この組付け固定時において、前記装置ハウジング11を装置ボディ1Aに組み付けることにより、装置フレーム30は、
図5(b)に示すように、前記係止状態が解除されるとともに、前記メインスプリング16で前記装置ボディ1A側に押圧付勢されて組み付けられることになる。このとき、前記装置ハウジング11の脚部11b、11cの先端係止部分と装置フレーム30のフランジ状部30aとの間には若干の隙間が形成されて離間している。
【0041】
このように構成することにより、メインスプリング16で押圧付勢される装置フレーム30は、装置ボディ1A側に確実に押圧保持され、これにより安定した組付け固定状態が得られ、組付け性がよくなる。
【0042】
また、このようにして得られるサーモスタット装置10におけるメインバルブ14とバイバスバルブ、さらに戻り通路20の作動関係は、
図4に示すようになっている。すなわち、暖機前にはメインバルブは閉じており、暖機後は開状態となる。一方、戻り通路20は常時開路となっている。また、バイバスバルブ(サブバルブ)は、暖機前、暖機後とは無関係に、低回転時には閉、高回転時には開となる。
【0043】
以上の構成によれば、サーモスタット装置10を構成するメインバルブである第1弁体15、メインスプリング16等と共に、前記サブバルブ組立体を組付けることにより、サーモスタットバルブ(15)と第2弁体32とを一体的に備えた構造とすることができる。しかも、この場合に、上記の装置フレーム30は、サーモエレメント15のガイド部材として、さらにメインスプリング16のばね受けも兼ねる部材であり、構成部品点数も少なく、組立性の面でも優れ、コスト低減が図る等の利点もある。また、上述した構成では、サーモスタット装置10としてのレイアウト上での自由度が大きくなり、エンジン1の小型化も達成できる等の利点もある。
【0044】
また、上述した構成によれば、装置フレーム30に連通孔31(バイパス通路6)を一体に成型し、さらにバイパスバルブとなる第2弁体も金属によるプレス成型または樹脂による一体成形で簡単に作製可能であり、構造も簡単で、生産性も向上させることができる。
【0045】
さらに、上述した構成によれば、簡単な構造かつ安価なコイルばねを採用することができるため、組立性も向上し、製造コストも低減させることができる。

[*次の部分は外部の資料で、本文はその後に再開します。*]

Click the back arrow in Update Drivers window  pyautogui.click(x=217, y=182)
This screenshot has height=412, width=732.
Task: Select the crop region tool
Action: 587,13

また、上述した構成によれば、第1通路と第3通路間を特別なシール構造を用いることなく、装置フレーム30とゴムリング25とにより簡易な構造で両通路を隔離することができ、サーモスタット装置10をエンジン1のジャケット部1Aに組付けることが容易になり組立性も向上し、製造コストも低減させることができる。
【0046】
なお、本発明は上述した実施の形態で説明した構造には限定されず、サーモスタット装置10を構成する各部の形状、構造等を適宜変形、変更し得ることはいうまでもない。
例えばエンジン回転数とは連動しない電動式ウォータポンプW/Pを用いたタイプの自動車用エンジンの冷却水装置に用いるサーモスタット装置であっても適用して効果を発揮し得るものである。